::: Entries supplied :::
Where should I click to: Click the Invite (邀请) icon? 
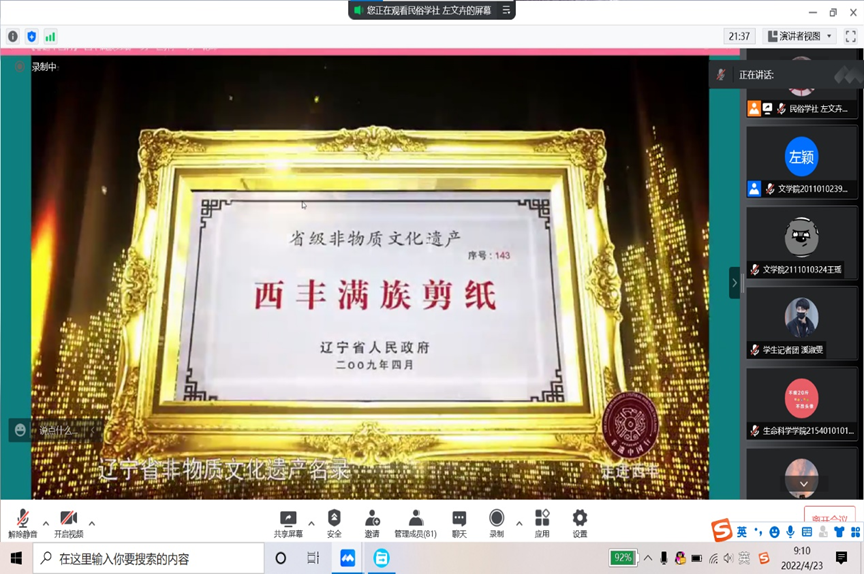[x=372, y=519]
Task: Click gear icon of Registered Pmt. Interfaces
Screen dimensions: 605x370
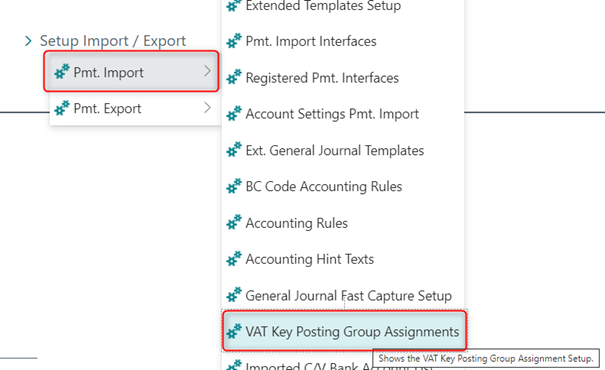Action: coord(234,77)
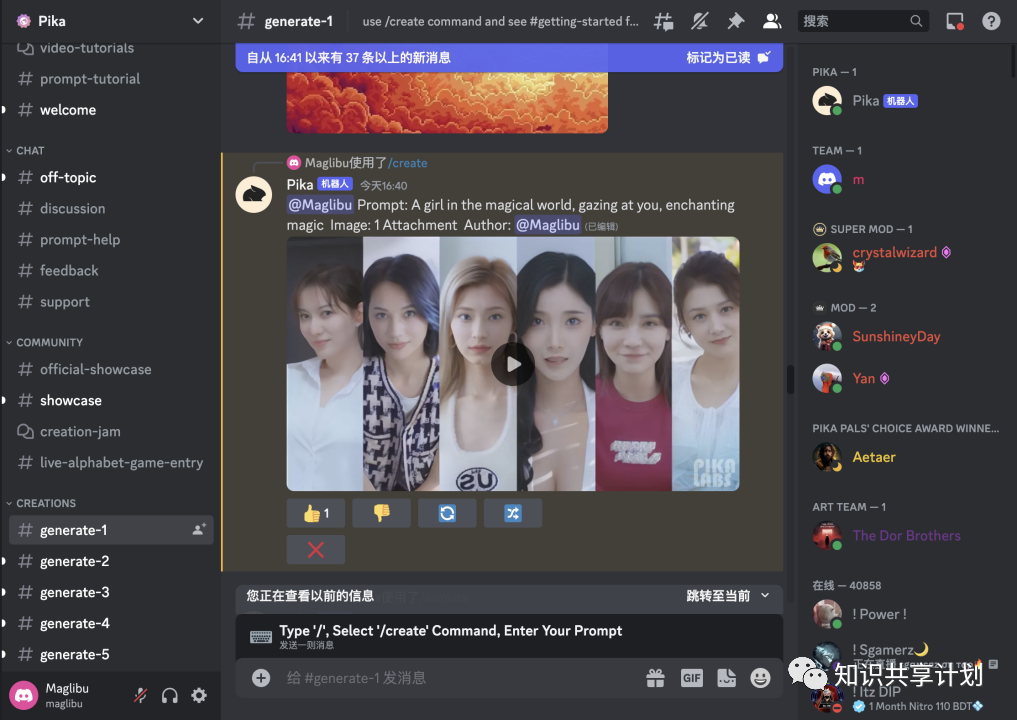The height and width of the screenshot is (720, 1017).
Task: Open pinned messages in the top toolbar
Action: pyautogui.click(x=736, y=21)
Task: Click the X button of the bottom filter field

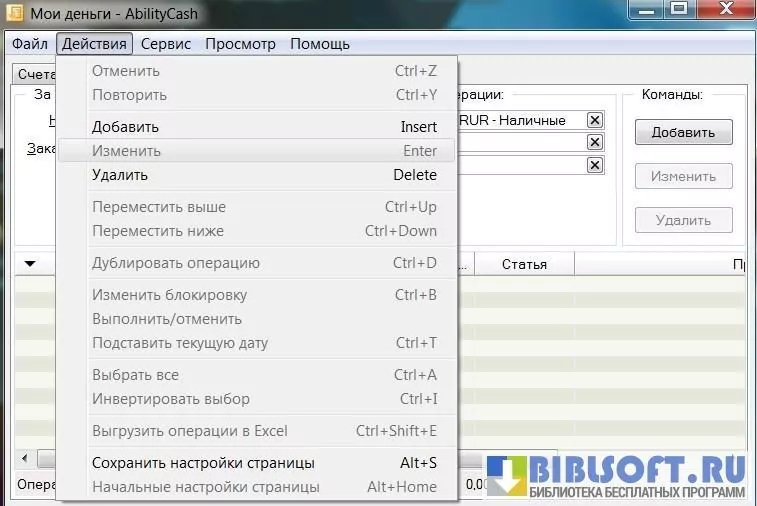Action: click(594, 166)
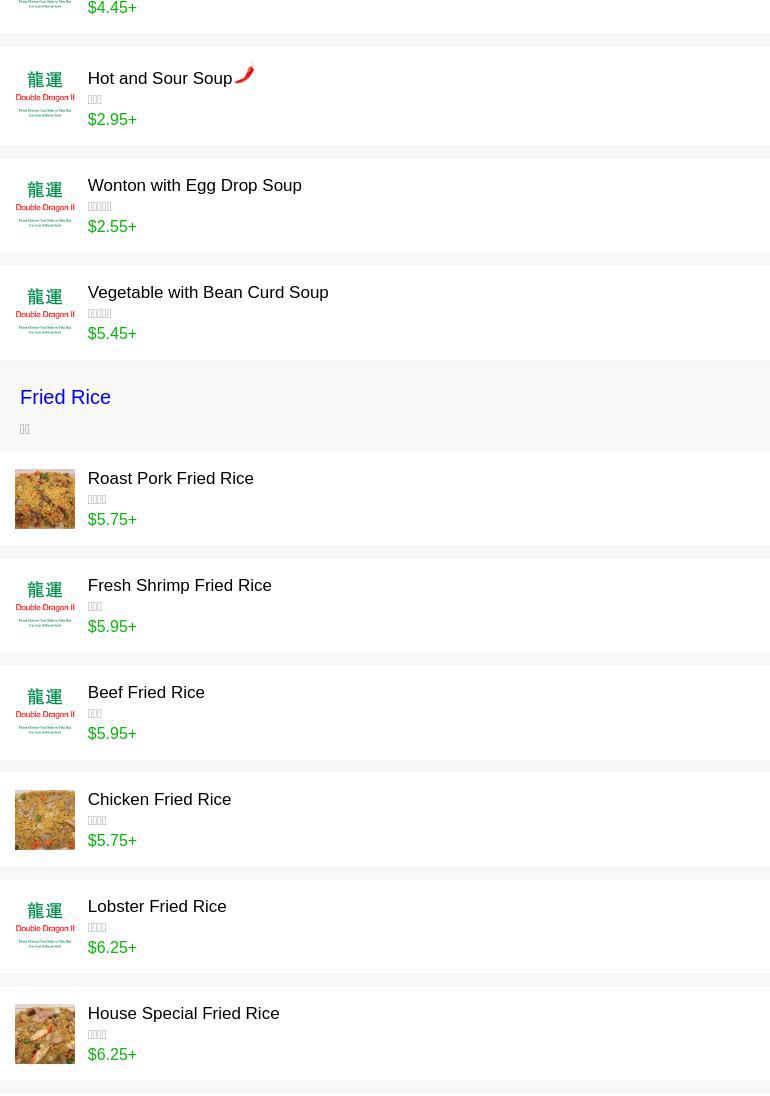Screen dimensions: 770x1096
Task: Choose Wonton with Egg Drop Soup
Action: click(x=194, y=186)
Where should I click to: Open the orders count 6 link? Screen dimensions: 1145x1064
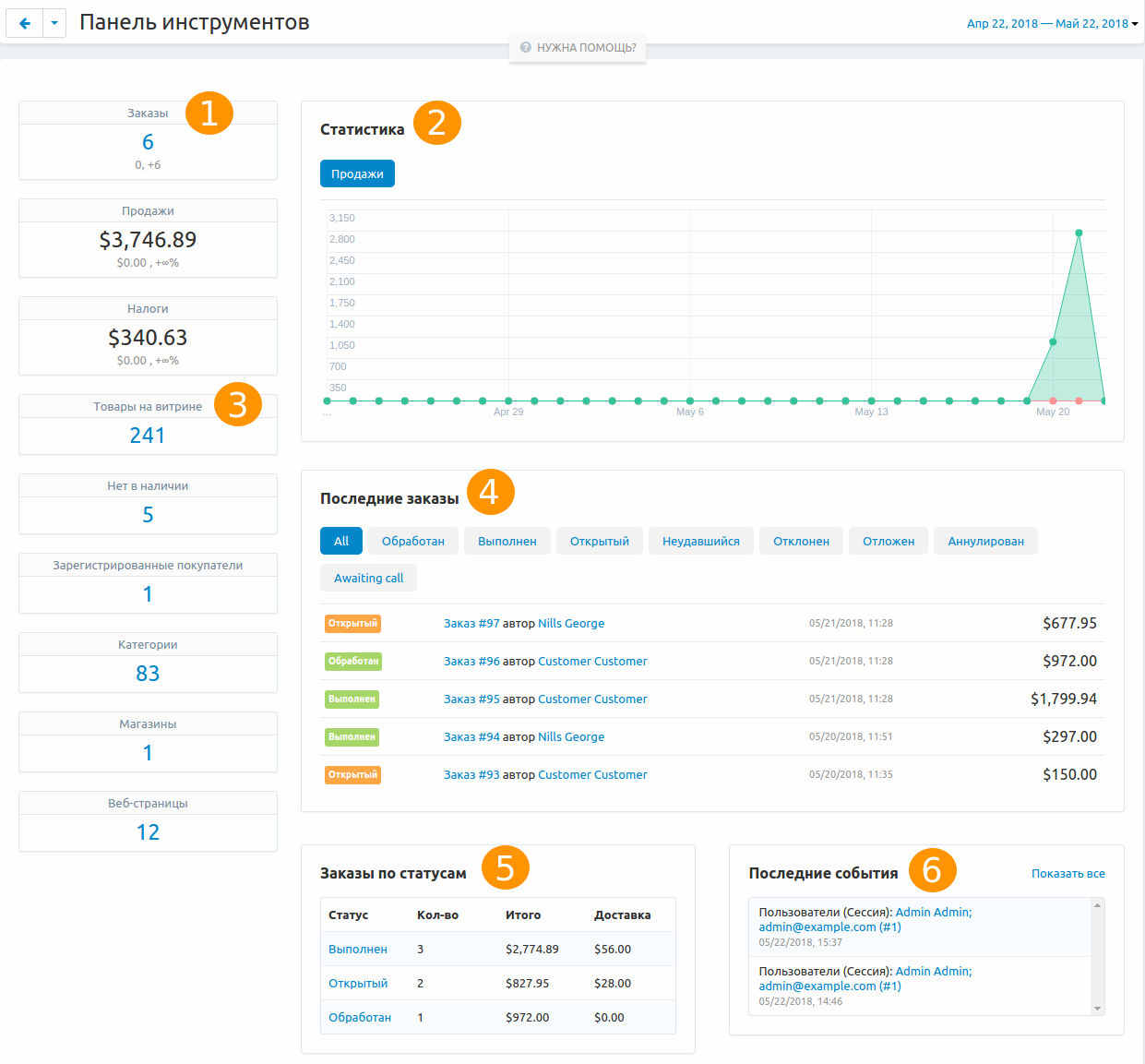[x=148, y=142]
:::
Action item
Take the line that contains "Task: Click gear" and every line after it down to the last line of the entries above, and output them exactly, with nothing else and no pictures.

Solution for this task
Task: Click gear icon of Registered Pmt. Interfaces
Screen dimensions: 605x370
Action: coord(234,77)
The height and width of the screenshot is (720, 1017).
Task: Open pinned messages in the top toolbar
Action: pyautogui.click(x=736, y=21)
Task: Click the X button of the bottom filter field

Action: click(594, 166)
Screen dimensions: 770x1096
Task: Choose Wonton with Egg Drop Soup
Action: click(x=194, y=186)
Where should I click to: Open the orders count 6 link? Screen dimensions: 1145x1064
[x=148, y=142]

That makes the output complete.